The slow burn prevents engine knock when cylinder pressures are high and protects the engine from negative effects of premature combustion. This is useful in bigger V shaped engines like your S500.
However, these benefits will not be experienced by owners of smaller engines, which should use petrol with the lower octane rating. All vehicle manufacturers often recommend a specific fuel octane rating (RON). If you check your Mercedes user manual it will indicate the correct RON for your engine. Ordinary straight four petrol and diesel engines take fuel with lower octane ratings between 87-94, depending on manufacturer’s specifications.

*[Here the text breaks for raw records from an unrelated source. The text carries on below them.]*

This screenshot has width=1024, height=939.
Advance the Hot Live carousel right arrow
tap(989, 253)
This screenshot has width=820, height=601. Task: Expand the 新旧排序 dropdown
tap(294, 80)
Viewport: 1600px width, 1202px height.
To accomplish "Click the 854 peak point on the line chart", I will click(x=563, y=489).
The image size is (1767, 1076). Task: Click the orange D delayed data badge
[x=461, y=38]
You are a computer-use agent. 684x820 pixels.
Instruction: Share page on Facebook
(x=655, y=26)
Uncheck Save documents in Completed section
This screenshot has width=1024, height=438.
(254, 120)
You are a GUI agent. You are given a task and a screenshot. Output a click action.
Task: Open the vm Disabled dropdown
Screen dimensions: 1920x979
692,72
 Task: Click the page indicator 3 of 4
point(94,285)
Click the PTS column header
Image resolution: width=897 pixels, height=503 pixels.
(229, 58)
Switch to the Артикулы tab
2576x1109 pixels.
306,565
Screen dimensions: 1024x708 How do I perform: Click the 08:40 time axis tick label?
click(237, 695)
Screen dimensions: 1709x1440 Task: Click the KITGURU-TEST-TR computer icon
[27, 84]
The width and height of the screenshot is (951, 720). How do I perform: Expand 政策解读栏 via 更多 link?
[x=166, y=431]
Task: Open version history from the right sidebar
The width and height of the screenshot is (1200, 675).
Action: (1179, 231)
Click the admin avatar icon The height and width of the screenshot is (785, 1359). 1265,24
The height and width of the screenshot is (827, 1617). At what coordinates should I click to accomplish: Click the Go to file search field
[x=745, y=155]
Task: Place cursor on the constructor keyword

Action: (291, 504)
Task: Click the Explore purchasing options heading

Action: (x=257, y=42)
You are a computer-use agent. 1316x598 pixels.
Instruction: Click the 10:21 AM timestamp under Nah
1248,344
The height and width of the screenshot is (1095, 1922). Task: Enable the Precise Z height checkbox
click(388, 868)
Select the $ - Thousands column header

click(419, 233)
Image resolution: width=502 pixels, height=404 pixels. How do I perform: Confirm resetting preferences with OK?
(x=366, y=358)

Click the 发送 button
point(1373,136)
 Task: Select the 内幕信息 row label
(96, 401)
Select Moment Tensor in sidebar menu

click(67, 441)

It should be noted that modern vehicle engines, like your Mercedes S500 are fitted with sensors to detect and reduce cylinder knock.
With this feature, the alternate use of unleaded petrol with low octane rating, from any dealer, may not cause any harm as the resultant cylinder knock will be mitigated by the system.
I own a Range Rover Sport-2006 with about 120,000kms on the clock. Lately, I have been experiencing a rattling noise in the front suspension when I drive on corrugated gravel roads or over humps on a road at low speeds. My mechanic has suggested that we may have to replace the air suspension shock absorbers only available at the Land Rover dealership. What is your advice? Robert.
Your Range Rover Sport has about 120,000kms on the clock. At that mileage, wear and tear of suspension parts is expected. Your mechanic is pointing in the right direction. However, I would not quickly jump to the conclusion that the front air dampers (shock absorbers) are worn out before a thorough inspection.